__Task objective__:
Working from the entries that follow, retype each one without any alteration.

__Data in this exercise__:
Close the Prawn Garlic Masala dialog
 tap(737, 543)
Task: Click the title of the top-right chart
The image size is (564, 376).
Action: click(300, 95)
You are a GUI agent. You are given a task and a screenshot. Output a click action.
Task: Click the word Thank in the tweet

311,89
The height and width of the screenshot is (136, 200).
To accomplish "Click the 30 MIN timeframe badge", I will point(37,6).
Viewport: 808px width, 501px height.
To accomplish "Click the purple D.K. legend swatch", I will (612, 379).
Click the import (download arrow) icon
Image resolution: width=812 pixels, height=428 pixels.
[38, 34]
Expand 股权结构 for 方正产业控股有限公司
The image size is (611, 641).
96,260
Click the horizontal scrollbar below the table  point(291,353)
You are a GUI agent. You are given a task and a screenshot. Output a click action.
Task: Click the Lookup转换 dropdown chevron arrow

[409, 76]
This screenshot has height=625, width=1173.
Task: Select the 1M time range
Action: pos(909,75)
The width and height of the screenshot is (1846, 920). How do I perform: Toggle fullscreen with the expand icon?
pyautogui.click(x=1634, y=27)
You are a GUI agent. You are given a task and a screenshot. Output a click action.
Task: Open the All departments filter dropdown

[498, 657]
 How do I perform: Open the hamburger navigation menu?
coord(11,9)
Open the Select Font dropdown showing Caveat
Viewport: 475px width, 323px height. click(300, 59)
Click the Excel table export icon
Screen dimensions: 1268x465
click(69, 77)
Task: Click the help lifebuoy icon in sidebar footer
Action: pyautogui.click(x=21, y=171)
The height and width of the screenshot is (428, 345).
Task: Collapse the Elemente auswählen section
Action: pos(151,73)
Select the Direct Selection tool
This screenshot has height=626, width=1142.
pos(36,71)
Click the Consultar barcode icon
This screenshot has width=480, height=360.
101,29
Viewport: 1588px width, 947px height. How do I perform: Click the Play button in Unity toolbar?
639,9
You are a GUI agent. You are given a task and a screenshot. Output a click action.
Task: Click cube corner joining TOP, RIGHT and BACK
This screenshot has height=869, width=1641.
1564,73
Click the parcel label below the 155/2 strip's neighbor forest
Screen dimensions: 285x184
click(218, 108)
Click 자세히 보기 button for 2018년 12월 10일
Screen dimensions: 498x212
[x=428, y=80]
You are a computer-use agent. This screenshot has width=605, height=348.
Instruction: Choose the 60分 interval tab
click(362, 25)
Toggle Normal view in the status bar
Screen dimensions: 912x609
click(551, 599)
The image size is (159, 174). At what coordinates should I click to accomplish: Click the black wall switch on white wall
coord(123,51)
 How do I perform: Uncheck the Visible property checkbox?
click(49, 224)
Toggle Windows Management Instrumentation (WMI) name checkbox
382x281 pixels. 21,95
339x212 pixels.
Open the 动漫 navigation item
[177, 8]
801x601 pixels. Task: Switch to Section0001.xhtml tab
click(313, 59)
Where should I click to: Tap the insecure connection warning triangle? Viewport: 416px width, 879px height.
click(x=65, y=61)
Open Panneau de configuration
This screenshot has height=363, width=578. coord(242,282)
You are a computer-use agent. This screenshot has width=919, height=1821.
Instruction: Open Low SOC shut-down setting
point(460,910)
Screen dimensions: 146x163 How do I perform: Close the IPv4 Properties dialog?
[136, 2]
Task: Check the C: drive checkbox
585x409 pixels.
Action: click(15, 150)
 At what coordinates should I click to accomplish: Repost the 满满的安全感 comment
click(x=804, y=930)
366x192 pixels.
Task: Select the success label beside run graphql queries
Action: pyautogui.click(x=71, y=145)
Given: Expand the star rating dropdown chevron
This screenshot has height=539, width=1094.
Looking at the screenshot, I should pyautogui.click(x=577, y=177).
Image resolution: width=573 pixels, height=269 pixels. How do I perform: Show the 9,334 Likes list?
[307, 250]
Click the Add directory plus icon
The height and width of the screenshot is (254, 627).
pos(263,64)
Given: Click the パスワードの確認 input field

__Response to the exercise__:
Close the Prawn Garlic Masala dialog
 tap(737, 543)
Task: Click the title of the top-right chart
The image size is (564, 376).
Action: click(300, 95)
You are a GUI agent. You are given a task and a screenshot. Output a click action.
Task: Click the word Thank in the tweet

311,89
The height and width of the screenshot is (136, 200).
To accomplish "Click the 30 MIN timeframe badge", I will point(37,6).
Viewport: 808px width, 501px height.
To accomplish "Click the purple D.K. legend swatch", I will (612, 379).
Click the import (download arrow) icon
Image resolution: width=812 pixels, height=428 pixels.
[38, 34]
Expand 股权结构 for 方正产业控股有限公司
The image size is (611, 641).
96,260
Click the horizontal scrollbar below the table  point(291,353)
You are a GUI agent. You are given a task and a screenshot. Output a click action.
Task: Click the Lookup转换 dropdown chevron arrow

[409, 76]
This screenshot has height=625, width=1173.
Task: Select the 1M time range
Action: pos(909,75)
The width and height of the screenshot is (1846, 920). How do I perform: Toggle fullscreen with the expand icon?
pyautogui.click(x=1634, y=27)
You are a GUI agent. You are given a task and a screenshot. Output a click action.
Task: Open the All departments filter dropdown

[498, 657]
 How do I perform: Open the hamburger navigation menu?
coord(11,9)
Open the Select Font dropdown showing Caveat
Viewport: 475px width, 323px height. click(300, 59)
Click the Excel table export icon
Screen dimensions: 1268x465
click(69, 77)
Task: Click the help lifebuoy icon in sidebar footer
Action: pyautogui.click(x=21, y=171)
The height and width of the screenshot is (428, 345).
Task: Collapse the Elemente auswählen section
Action: pos(151,73)
Select the Direct Selection tool
This screenshot has height=626, width=1142.
pos(36,71)
Click the Consultar barcode icon
This screenshot has width=480, height=360.
101,29
Viewport: 1588px width, 947px height. How do I perform: Click the Play button in Unity toolbar?
639,9
You are a GUI agent. You are given a task and a screenshot. Output a click action.
Task: Click cube corner joining TOP, RIGHT and BACK
This screenshot has height=869, width=1641.
1564,73
Click the parcel label below the 155/2 strip's neighbor forest
Screen dimensions: 285x184
click(218, 108)
Click 자세히 보기 button for 2018년 12월 10일
Screen dimensions: 498x212
[x=428, y=80]
You are a computer-use agent. This screenshot has width=605, height=348.
Instruction: Choose the 60分 interval tab
click(362, 25)
Toggle Normal view in the status bar
Screen dimensions: 912x609
click(551, 599)
The image size is (159, 174). At what coordinates should I click to accomplish: Click the black wall switch on white wall
coord(123,51)
 How do I perform: Uncheck the Visible property checkbox?
click(49, 224)
Toggle Windows Management Instrumentation (WMI) name checkbox
382x281 pixels. 21,95
339x212 pixels.
Open the 动漫 navigation item
[177, 8]
801x601 pixels. Task: Switch to Section0001.xhtml tab
click(313, 59)
Where should I click to: Tap the insecure connection warning triangle? Viewport: 416px width, 879px height.
click(x=65, y=61)
Open Panneau de configuration
This screenshot has height=363, width=578. coord(242,282)
You are a computer-use agent. This screenshot has width=919, height=1821.
Instruction: Open Low SOC shut-down setting
point(460,910)
Screen dimensions: 146x163 How do I perform: Close the IPv4 Properties dialog?
[136, 2]
Task: Check the C: drive checkbox
585x409 pixels.
Action: click(15, 150)
 At what coordinates should I click to accomplish: Repost the 满满的安全感 comment
click(x=804, y=930)
366x192 pixels.
Task: Select the success label beside run graphql queries
Action: pyautogui.click(x=71, y=145)
Given: Expand the star rating dropdown chevron
This screenshot has height=539, width=1094.
Looking at the screenshot, I should pyautogui.click(x=577, y=177).
Image resolution: width=573 pixels, height=269 pixels. How do I perform: Show the 9,334 Likes list?
[307, 250]
Click the Add directory plus icon
The height and width of the screenshot is (254, 627).
pos(263,64)
Given: Click the パスワードの確認 input field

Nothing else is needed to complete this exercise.